French president Emmanuel Macron will establish a “memories and truth” commission to address the history of France’s colonial past in Algeria, but has stopped short of issuing an official apology.
The commission was a central recommendation of a report presented to Mr Macron last week that marks another attempt to try to come to terms with one of the most sensitive periods of French history.
Torture, disappearances and hundreds of thousands of deaths scarred the eight-year war that saw the establishment of the French Fifth Republic and led to Algeria’s independence in 1962. It remains a deeply divisive subject on both sides of the Mediterranean.
France is home to millions of people with links to Algeria — including descendants of former French colonists and a large Muslim population — many of whom find themselves caught between competing identities. In Algeria, meanwhile, rebukes to Paris are a way for a regime rooted in the independence movement to shore up its legitimacy.
“I am surprised every time I see that young Algerians . . . hate France more than my parents, who lived through the suffering of colonisation,” said Kamel Daoud, an author and journalist living in Oran.
The report aimed at a “reconciliation of memories” between Algeria and France was written by historian Benjamin Stora, the child of a Jewish family that fled Algeria at independence.
A reckoning with what took place during the war has been slow in coming in France. Algeria was long considered part of French soil rather than a colony and until 1999 the French parliament did not officially recognise the notion of an “Algerian war”. It was only afterwards, as Mr Stora puts it, that “memory began to speed up.”
In 2003, on a state visit to Algeria, President Jaques Chirac called the war a “tragedy”. His successor Nicolas Sarkozy, in Constantine in 2007, talked of the “injustice” of the “colonial system”. And in 2012, President François Hollande acknowledged the “brutal” nature of the 132-year occupation.
As a presidential candidate in 2017, Mr Macron called colonisation a “crime against humanity”. And in 2018 he became the first French leader to acknowledge publicly the state’s role in torture during the war.
But, the Élysée said, an official apology remains off the table, despite Algerian demands. “We have already had half apologies. The next step is needed . . . we await it,” Abdelmadjid Tebboune, the Algerian president, told France 24, the French broadcaster, in July.
Apologising remains politically sensitive in France. “For the left and the right there is a feeling of wounded nationalism linked to what happened in Algeria,” said Dominique Reynié of the Fondapol think-tank.
The formative political experience for Jean-Marie Le Pen — who led the French far-right before ceding to his daughter, Marine — was serving as a paratrooper in Algeria.
Mr Stora, who will also head the commission, argued that “rather than ‘repentance’, France should . . . recognise the discriminations and abuses suffered by the Algerian people”. He has recommended more than 20 “practical” acts, including opening up official archives.
Arthur Asseraf, a French historian of north Africa at the University of Cambridge, thinks France should apologise — not for the sake of its relationship with Algeria, but rather to ensure that crimes committed under colonisation would not be repeated again.
He said the war had “an undeniably terrible” impact on civilians, millions of whom were forced to leave homes and villages in rural areas because France wanted to “separate” people from the guerrillas of the National Liberation Front.

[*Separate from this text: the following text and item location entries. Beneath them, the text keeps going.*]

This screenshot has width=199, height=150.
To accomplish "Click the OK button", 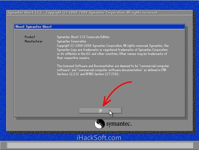I will pyautogui.click(x=100, y=110).
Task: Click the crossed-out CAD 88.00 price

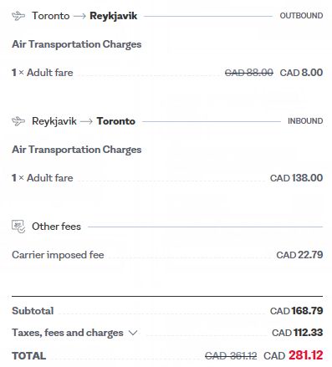Action: tap(249, 73)

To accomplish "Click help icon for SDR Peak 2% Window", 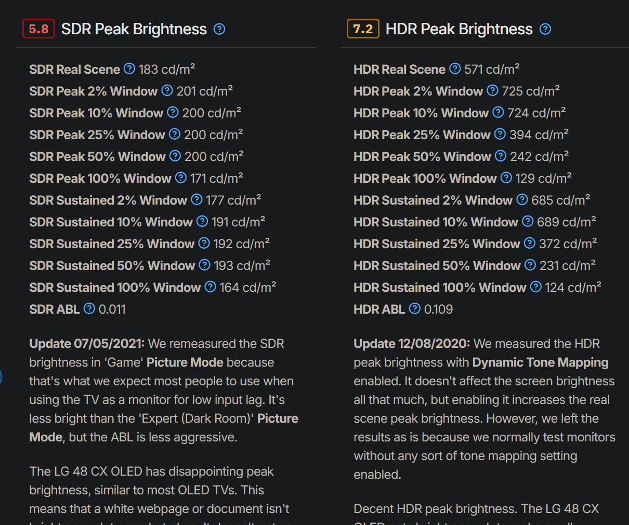I will 167,90.
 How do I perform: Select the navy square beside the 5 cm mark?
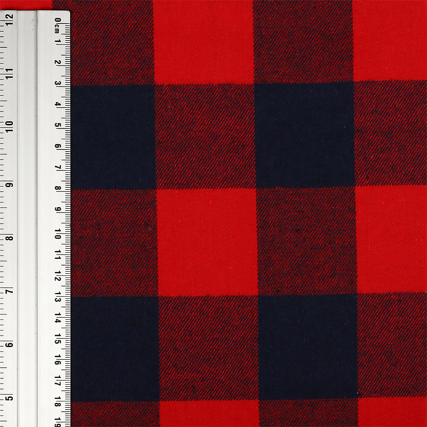tap(113, 137)
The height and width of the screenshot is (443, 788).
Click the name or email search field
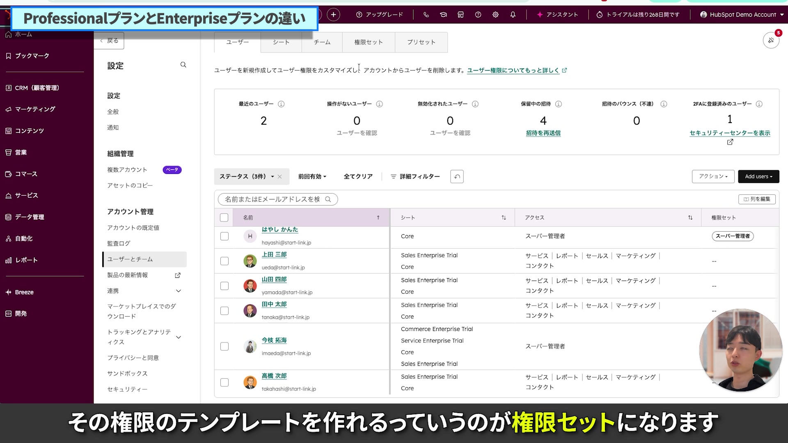273,199
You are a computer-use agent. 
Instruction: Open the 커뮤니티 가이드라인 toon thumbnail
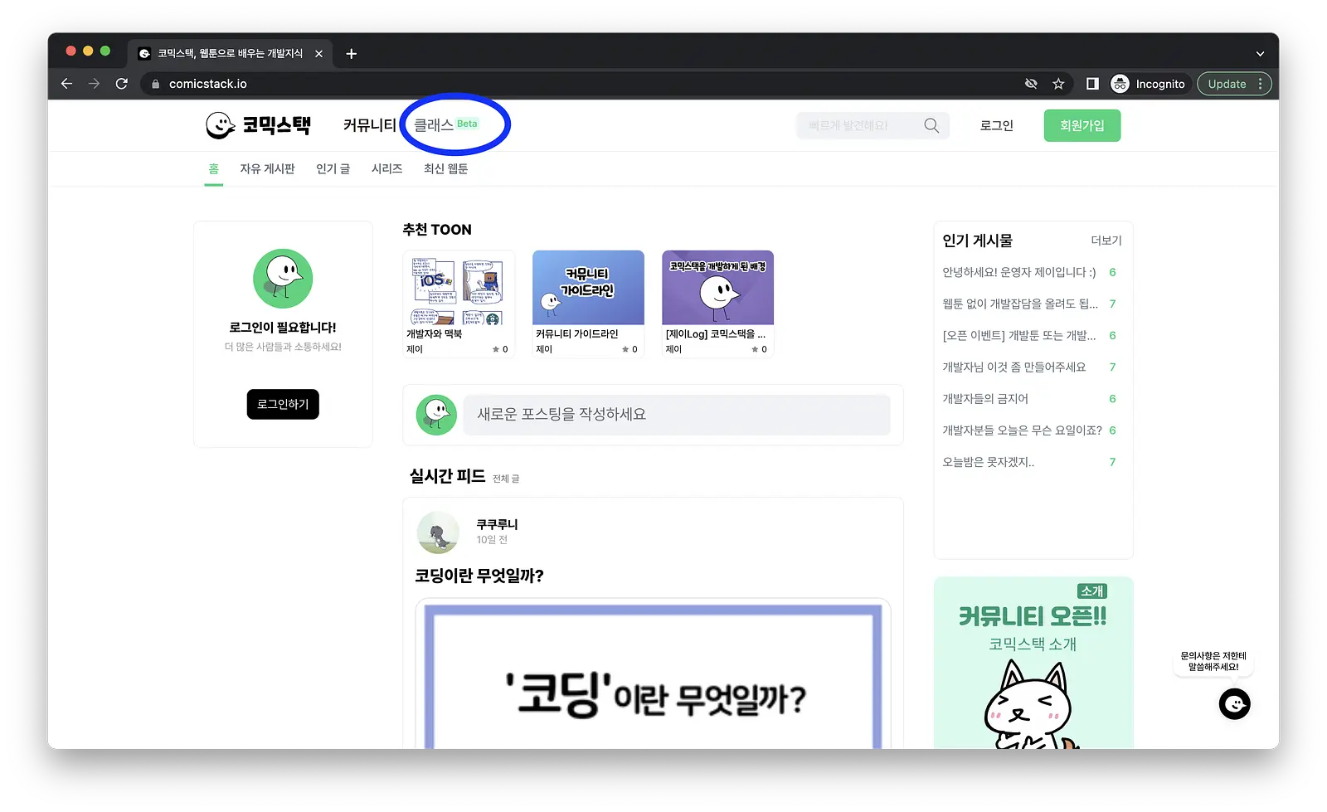(588, 288)
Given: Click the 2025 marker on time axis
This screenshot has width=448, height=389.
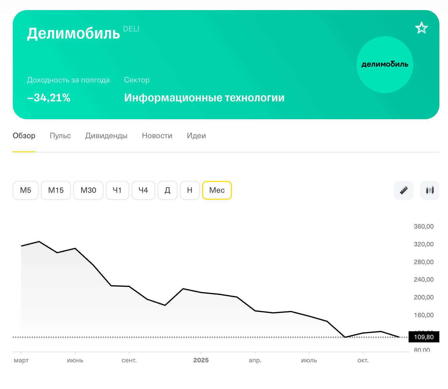Looking at the screenshot, I should tap(201, 360).
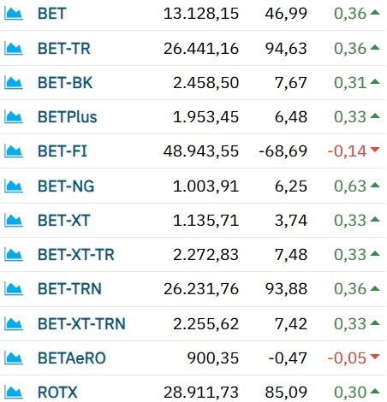Screen dimensions: 387x402
Task: Open chart icon for BETPlus
Action: pos(14,117)
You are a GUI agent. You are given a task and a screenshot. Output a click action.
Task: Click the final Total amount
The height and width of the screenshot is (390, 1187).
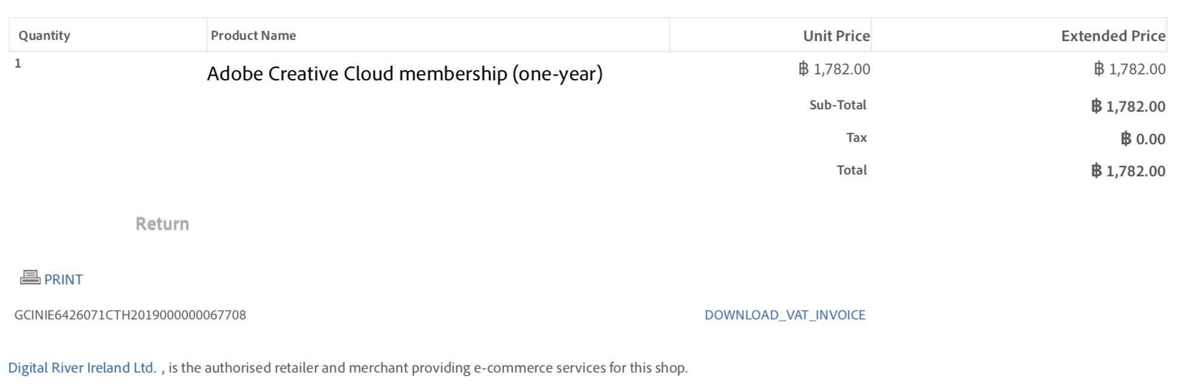(1128, 171)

Nacer Jabi, a sociologist at the University of Algiers, said Algerians did not need an apology because “we know what we were subjected to in terms of colonisation, murder and plunder. It is the French who need the apology to rid themselves of this colonial legacy”.
He added: “I don’t believe Algerian officials are serious in their demands for an apology. It is just a populist ploy they use when pressure mounts on them,” he said.
Zohra Drif, an icon of the war of independence who was imprisoned by the French for her role in the 1956 bombing of a coffee shop frequented by Europeans, also dismissed the search for an apology. “I never understood this request,” she said. “We defeated France and took our revenge for the defeats it had inflicted on us after more than a hundred years of on and off wars.”
Since independence France and Algeria have had complex relations that have periodically led to diplomatic tensions, even though links remain deep.
Algiers is sensitive to anything that could be construed as criticism or interference from France. Last year, there was a brief diplomatic rift triggered by a French television documentary about the anti-government protest movement in Algeria. Mr Tebboune said his country “will not accept any interference or tutelage” from abroad.
Analysts said the report is unlikely to lead to any immediate change in the relationship between the two countries.
“I think that for France, it is extremely important because we cannot continue to deny the memory of this period,” said Luis Martinez, specialist in North African politics at Sciences Po. “On the other hand, if the goal is a report that could allow reconciliation between Algeria and France, then, very clearly, no, this is not going to do it.”
Mr Daoud said: “For those who are neither French or Algerian, they see, in this Stora report . . . something like couples therapy. But it’s not couples therapy. The Stora report is therapy for France, and that’s important.”